Different direction for Red Sox
BOSTON
For all of the highly entertaining tales of beer and fried chicken that have hit Red Sox Nation in the last two months, you could argue that if Jonathan Papelbon had simply converted a save on Sept. 28, we never would've been served this soap opera.
That the 2011 Red Sox, having come so close to making the playoffs before completing their historic collapse, needed simply to shake off the hurt and return to the baseball operations model that served them very well in the course of the previous nine seasons.
In hiring Bobby Valentine as their new manager, however, the Red Sox have validated the panic crowd. They have lent credence, perhaps justifiably, to the notion that this team needed a major shake-up.
Because you don't hire Valentine, anyone in baseball would tell you, to maintain the status quo.
"I think that's a plus," principal owner John Henry said Thursday in response to this assertion at the news conference to introduce Valentine. "I don't think people realize that Tito [Terry Francona, Valentine's predecessor] is a strong personality as well . . . [Valentine] may be a little more hands-on in some of the fundamental aspects of the game. I think that'll be great."
Valentine may well be great in his first Major League Baseball managing gig since the Mets dismissed him after the 2002 season. Count me among the pro-Valentine crowd. He's tireless, highly intelligent and open to new ideas.
Yet in hiring Valentine, and in the way they did so, the Red Sox created the impression of front-office instability and indecision. They attempted to clean up that mess Thursday, but their explanations didn't pass the sniff test.

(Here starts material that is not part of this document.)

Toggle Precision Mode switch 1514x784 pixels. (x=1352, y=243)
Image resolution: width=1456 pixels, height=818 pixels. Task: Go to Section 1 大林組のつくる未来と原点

When asked if his superiors pushed Valentine on him, Ben Cherington, the rookie GM filling the large shoes of Theo Epstein, said, "That's just not true." Then Larry Lucchino, the hands-on team president and CEO, admitted that he was the one who introduced Valentine's name into the mix, arranging for a meeting between Valentine and Cherington in early November.
"From the outset, as Ben said, we wanted a battle-tested manager with significant experience," Lucchino said.
From the outset, however, here was the list of public candidates for the job: Sandy Alomar Jr., Gene Lamont, Torey Lovullo, Pete Mackanin and Dale Sveum. Of that group, only Lamont -- the official runner-up -- has been anything more than an interim manager.
Confronted with that, Lucchino responded, "I was giving my preference from the outset."
Valentine didn't emerge as a public candidate until after Cherington brought Lucchino, Henry and chairman Tom Werner to meet with Sveum during the GMs' and owners' meetings in Milwaukee. Lucchino admitted the group didn't want Sveum, and shortly after that meeting, Valentine became a public candidate.
"We felt that, because of the position he was in at ESPN, the sort of public forum he had, and I guess knowing a little about my own style, that maybe it would take me a little longer, including him in a public way at that point might be difficult for everyone involved," Cherington said. "Then I got to know him better at that first meeting. That's when I started doing more work on it."
Sorry, but does that make any sense? Not to me.
Of course, Valentine and the Red Sox ultimately will be judged not on how they got here but what they do from here. Will the Red Sox allow for Bobby V's occasional inflammatory sound bites? His public challenges of players, in a manner that Francona never utilized? The private, intense debates?
They say they're up for it after eight seasons in which Francona thrived on maintaining the peace. Valentine will test his superiors. If they pass that test? This venture could very well pay off.